Pulpit from 19th Century magazine

As Neal argues in the Introduction, the Black church was the first and most important venue for the emerging Black Public Sphere (BPS).

In the days after slavery and before the Great Migration of the 1920s, African American communities were overwhelmingly Southern and segregated. The BPS emerged within local venues that fostered face-to-face communication.

The Church, continued

What was said from the pulpit was important, but so was the broader culture fostered by the church

Union halls, fraternal orders, etc.

Public Lecture Though less so than the church, other institutions and organized venues also were important places that African Americans gathered to discuss issues vital to themselves and their communities.

Barbershops, beauty salons, etc.

Barbershop Informal venues were even more crucial.

The Black Public Sphere, today: The Church

The church's role continues today, but it is much diminished by the dispersion and stratification of the Black community.

Dispersion: African American migration to the North and West made it much more difficult to maintain a sense of community and common culture via face-to-face interactions.

Stratification: After the Civil Rights era, the division among social classes within the community took on new importance. A narrow segment was able to take advantage of opportunities to work and live outside of Black communities.

The Mass Media

After the Great Migration, the mass media became important venues for a nationwide BPS.

The "juke joint" was originally a site to socialize and enjoy live, local music. The invention of the phonograph record and the juke box changed this space. Suddenly people throughout the country were dancing to the same records, and a national culture began to form.

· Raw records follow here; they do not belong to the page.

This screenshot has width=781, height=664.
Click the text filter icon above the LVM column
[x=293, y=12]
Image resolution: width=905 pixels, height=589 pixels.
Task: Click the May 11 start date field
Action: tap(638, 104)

Marvin Gaye, What's Going On, 1971

As Neal argues in chapter 2, a host of brutal challenges hit Black communities in the 1970s, including government repression, deindustrialization, and "Black Flight"--the movement of middle-class African Americans out of the inner cities and into the suburbs. Neal argues that Marvin Gaye and many other artists responded directly to these challenges in their music. This album, for example, represents a pinnacle of recorded music's ability to enact and sustain the Black Public Sphere.

Marvin Gaye's "Star Spangled Banner" opens the NBA All-Star Game in Detroit, 1983 (Neal 71-72)

Radio

Nicki Minaj gets political (on a radio talk show)

If you want to enjoy our culture and our lifestyle, bond with us, dance with us, have fun with us, twerk with us, rap with us, then you should also want to know what affects us, what is bothering us, what we feel is unfair to us. You shouldn’t not want to know that.

Hip Hop: Music and Movies in the 1990

Public Enemy and films like Boyz in the Hood are great examples, and we will talk in depth about them later.

Social Media

Beyoncé at the Superbowl, Kendrick Lamar at the Grammys

Are we entering another period (like the 1960s and 1970s) when political discourse finds important expression in the popular, recorded music of the Black Public Sphere?